In general, the movie just needed to be more. The characters you like are here and doing things, but you’ve seen them doing cooler and better things. It almost feels like a parody of the MCU and Norse mythology, like a drawn-out skit for quite a bit of it. It’s now obvious that it wasn’t solely the comedy that made Ragnarok work - it was the blend of comedy, gravitas, character growth, and stakes. Love and Thunder hones in on the (unfunny) comedy at an alarming rate, sacrificing everything else. With those stakes gone, there is only left a tent flapping in the wind - weightless, flippant, and unreliable.
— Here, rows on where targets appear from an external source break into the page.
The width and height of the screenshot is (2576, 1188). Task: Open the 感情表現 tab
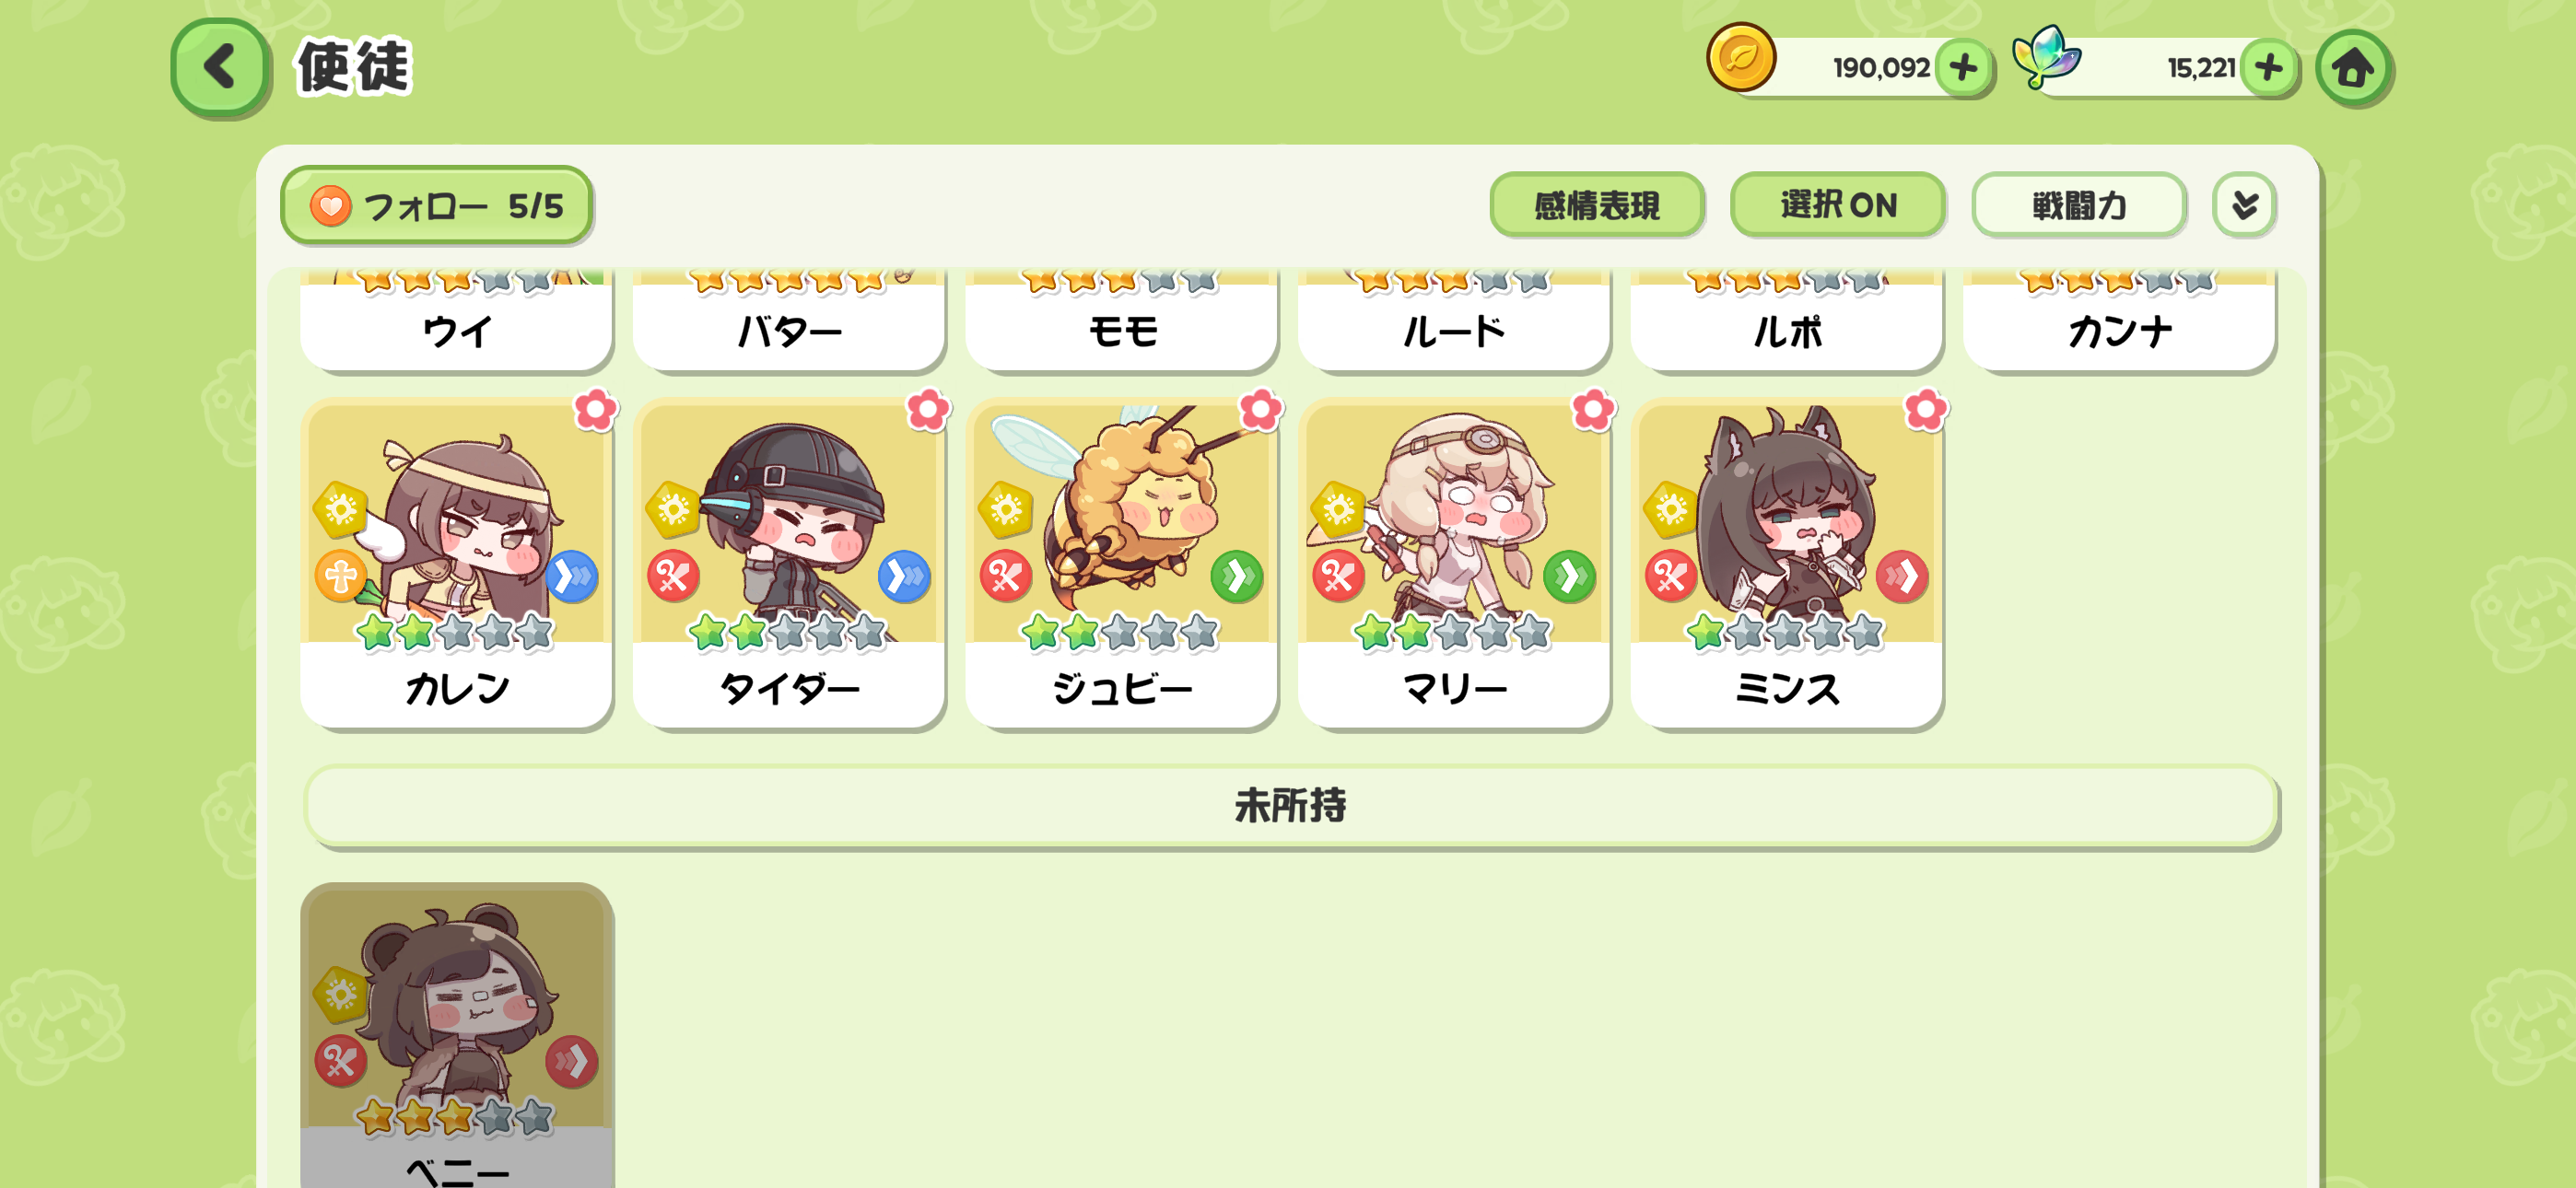[x=1596, y=205]
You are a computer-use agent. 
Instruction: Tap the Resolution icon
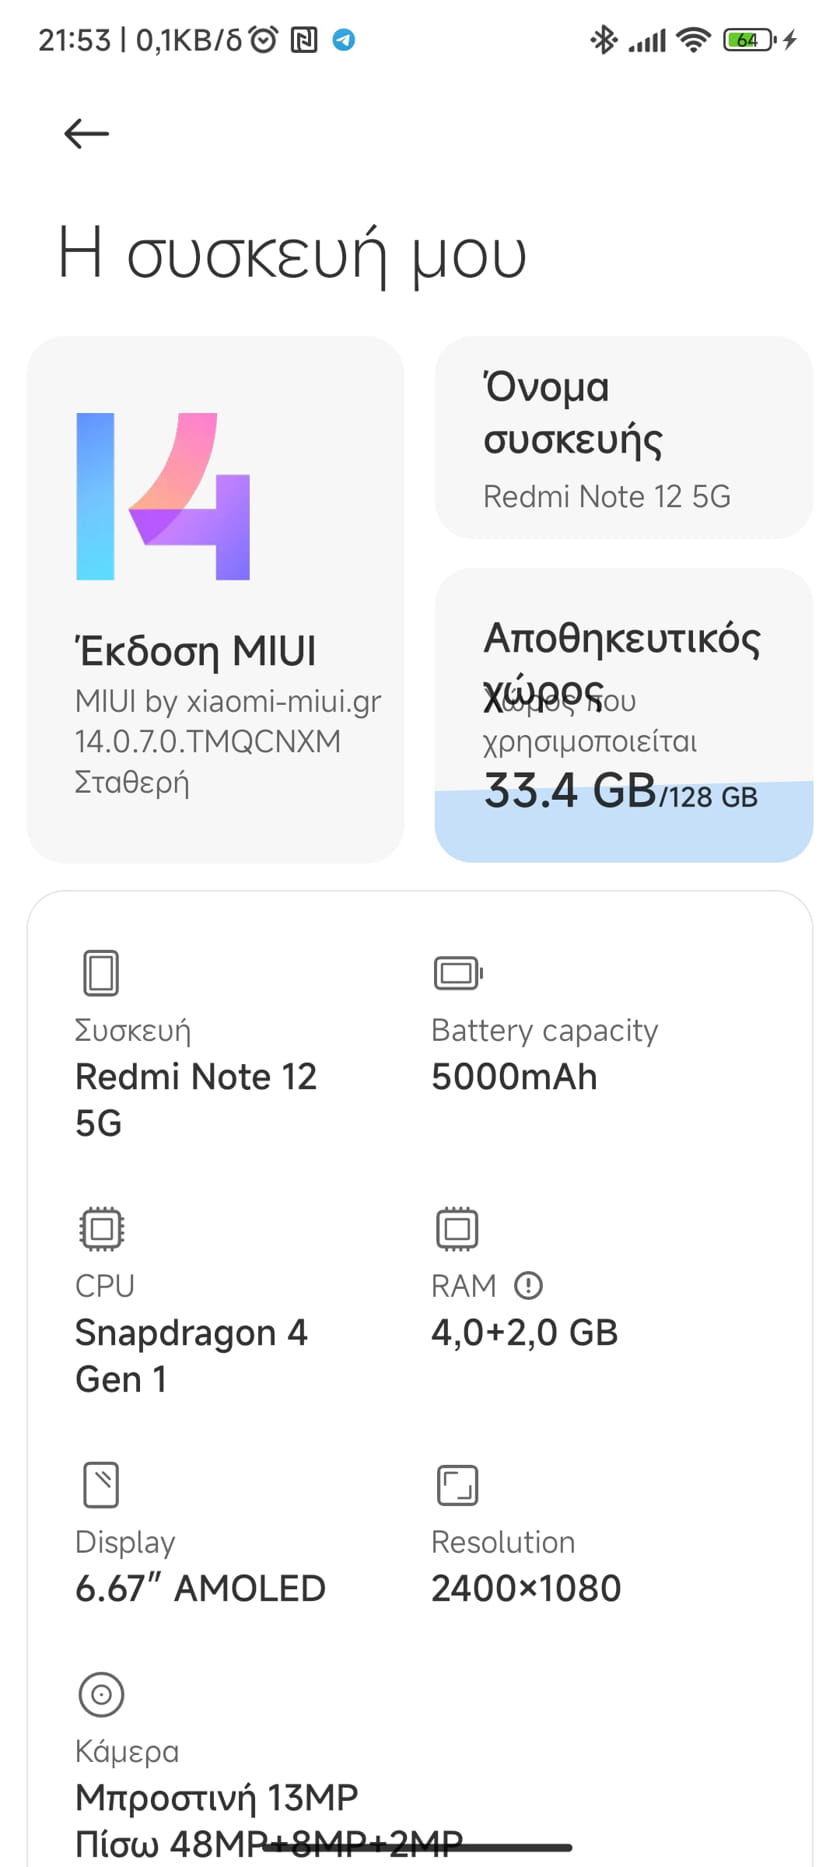pos(457,1484)
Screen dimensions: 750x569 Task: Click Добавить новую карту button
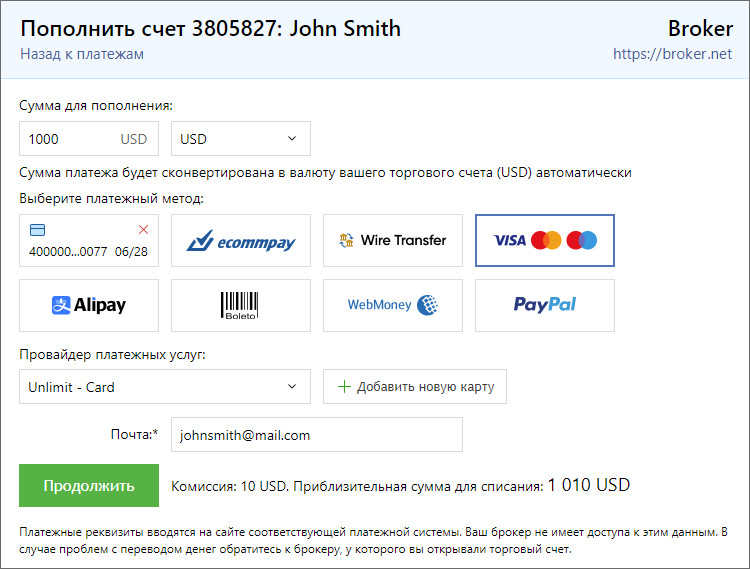coord(415,387)
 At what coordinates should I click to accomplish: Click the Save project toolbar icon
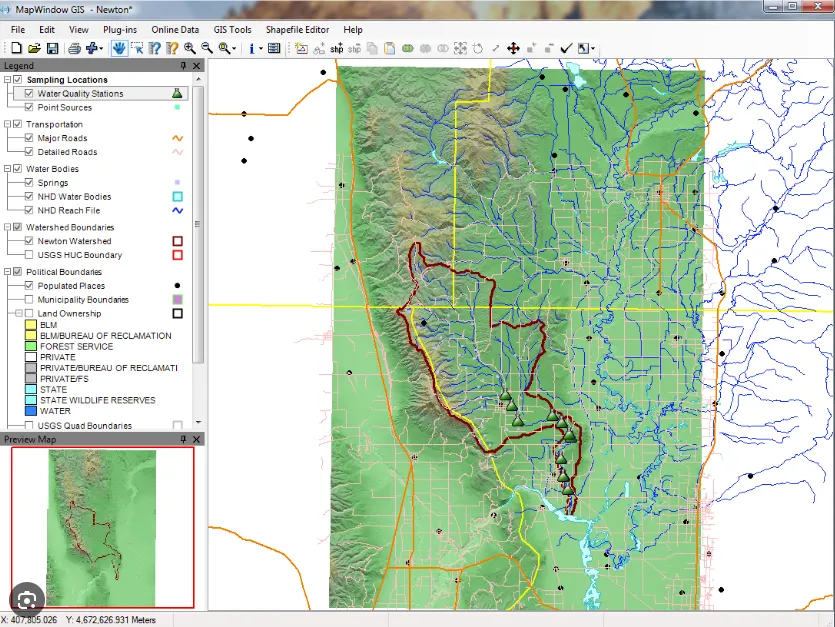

It’s unremarkable through and through, be it a musical score (Michael Giacchino, after providing career-best work for The Batman, is also going on autopilot here) that only adds legitimacy to my “The MCU switches out themes for each movie” complaint, end credits that lack any style or flair as Ragnarok’s did, and the comparatively flat look of the film, reminding me a bit of Obi-Wan Kenobi (Which also utilized the ILM StageCraft technology).
However, I overall thought the movie had some pretty good VFX (Nothing as atrociously bad as some of Phase Four), or at least none that looked obviously fake and still rendering, which is, again, an example of applauding the MCU just for being up to industry standard. I really liked Russel Crowe as Zeus, bearing a campy, over-the-top sense of fun and an accent that I… think was Greek…? In general I liked all of that lore with the Gods and their sequence in the movie (Even if a Khonshu cameo would have been cool). I liked the visuals in the land without color and subsequent Eternity. I liked the ending of the movie and the place it left Thor in, even if I wish he had just settled down and lived the simple life like Hawkeye did, a truly humble ending for the man who had to be taught humility. Didn't help that the movie itself foreshadowed a simple life ending by showing how his relationship with Jane deteriorated due to his superhero shenanigans.
The movie also has some nitpicky things I disliked about it (The in-universe play made no sense to end where it did and, like the movie, only existed because it worked in Ragnarok). It needed Loki, his dynamic with Thor was always the bright spot of the last three, and Korg’s opening monologue didn’t do his absence justice. The movie is made for kids through and through, which isn’t necessarily a bad thing, but the ending fight wherein Thor gives his powers to a group of children so they can fight the bad CGI monsters felt overly corny and hamfisted. The MCU always had a delicate balance of being kid-friendly and being a cool post-Transformers action movie, but that moment tilted it decidedly towards the former to an extent thus far unseen by Marvel, as if they were trying to steal the Minions: The Rise of Gru audience.
Love and Thunder is ultimately Ragnarok on repeat minus the bite, Waititi’s weakest work, and just kind of on autopilot for the majority of the movie. There’s no reason for its existence outside of the fact that people really liked Ragnarok. It’s a victory lap, a good time, and nothing more, seemingly inconsequential for the overarching scheme of the MCU.